Training diverges if torch.autocast is not used

Assefa_Seyoum · December 5, 2022, 4:41am

I was training a face recognition baseline model without changing any hyper parameters. After training 100 epochs, the equal error rate (EER) on a validation set was 29.61567.

Using the same hyper parameters and using torch.autocast() context manager, the exact same model has EER of 13.34276 in just 15 epochs.

         with autocast():
               loss = self.model(data.cuda(), label.cuda())

          torch.cuda.amp.GradScaler()(loss).backward();
          torch.cuda.amp.GradScaler().step(self.optimizer);
          torch.cuda.amp.GradScaler().update();

I have repeated the experiment several times, and the results are consistent.

What exactly does torch.autocast() do?

ptrblck · December 5, 2022, 6:59am

toch.cuda.amp.autocast() is a mixed-precision training util. and allows for op-specific dtype casts to speed up the training while maintaining accuracy as described in the docs. It should neither improve nor decrease the model accuracy if properly used.
Based on your code snippet you are recreating the GradScaler in each forward pass, which is also wrong, so take a look at these examples to see how amp should be used.
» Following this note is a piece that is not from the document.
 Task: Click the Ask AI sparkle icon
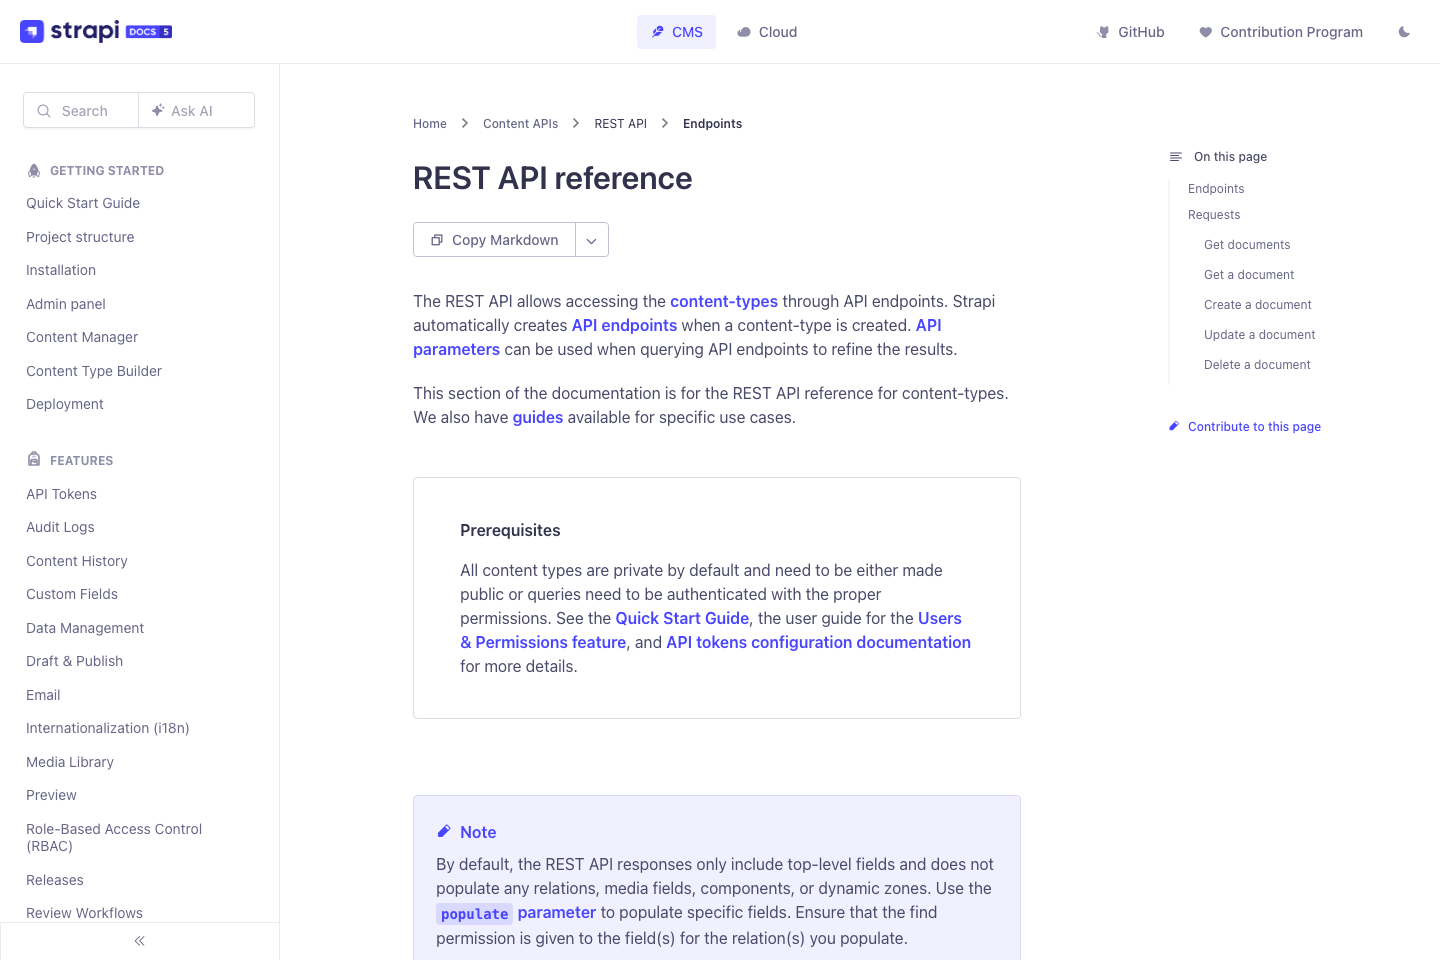158,110
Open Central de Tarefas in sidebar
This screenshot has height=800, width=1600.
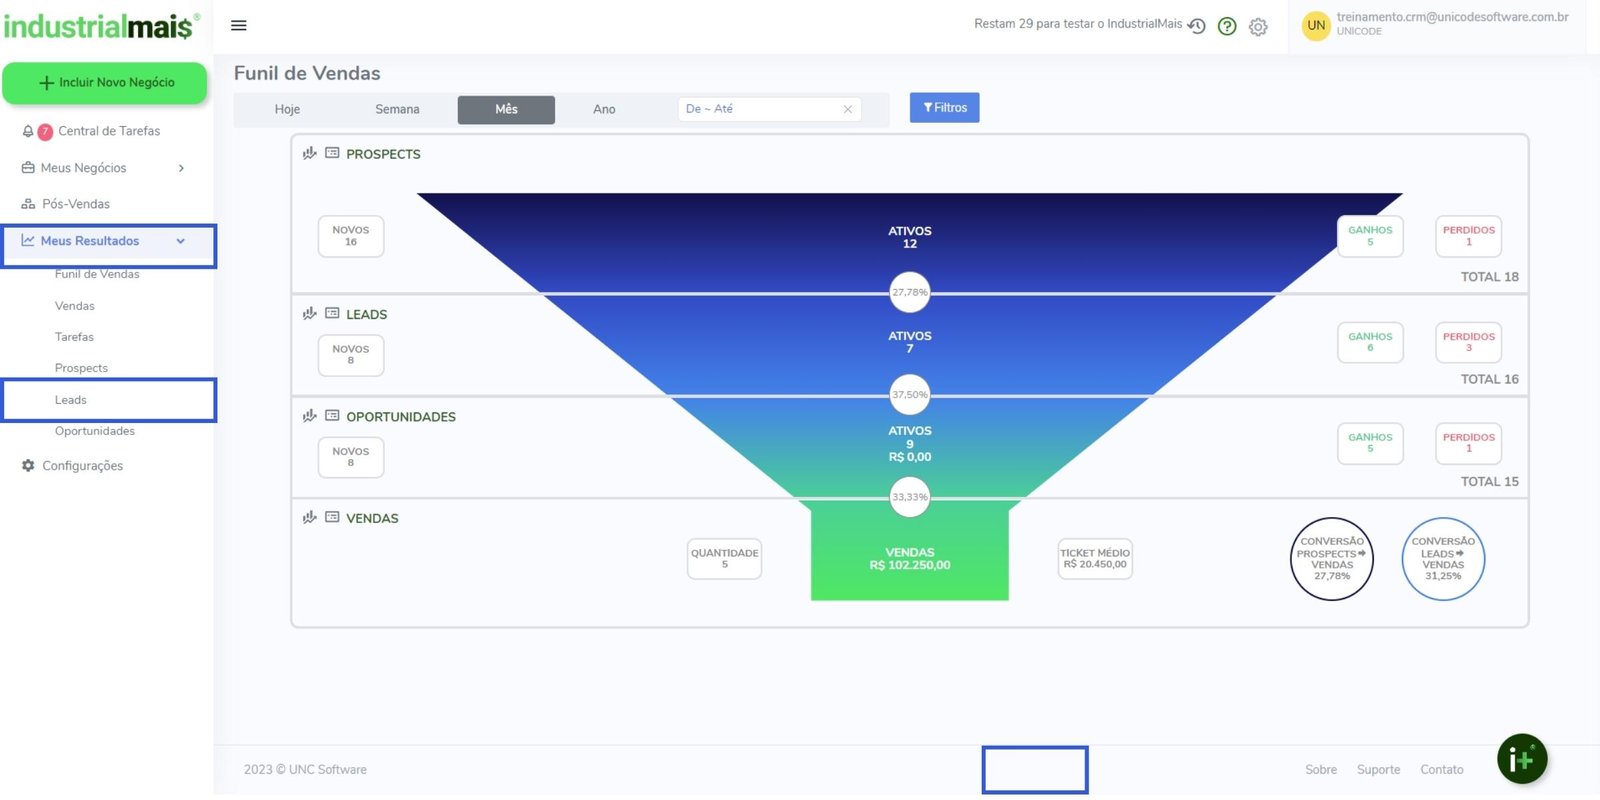(x=108, y=131)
Assefa_Seyoum · December 5, 2022, 8:24am

You are right about recreating the GradScaler. It is actually initialized only once. I wanted make it explicit in the snippet which looks awfully wrong.

class Net(nn.Module):
    ...
    self.scaler = GradScaler()
    ...
    def forward(self, x, **kwargs): 
        ...
        with autocast():
           loss = self.model(data.cuda(), label.cuda())
        self.scaler.scale(loss).backward()
        self.scaler.step(self.optimizer)
        self.scaler.update()
        ...

However, the accuracy is still very low if I don’t use mixed precision training.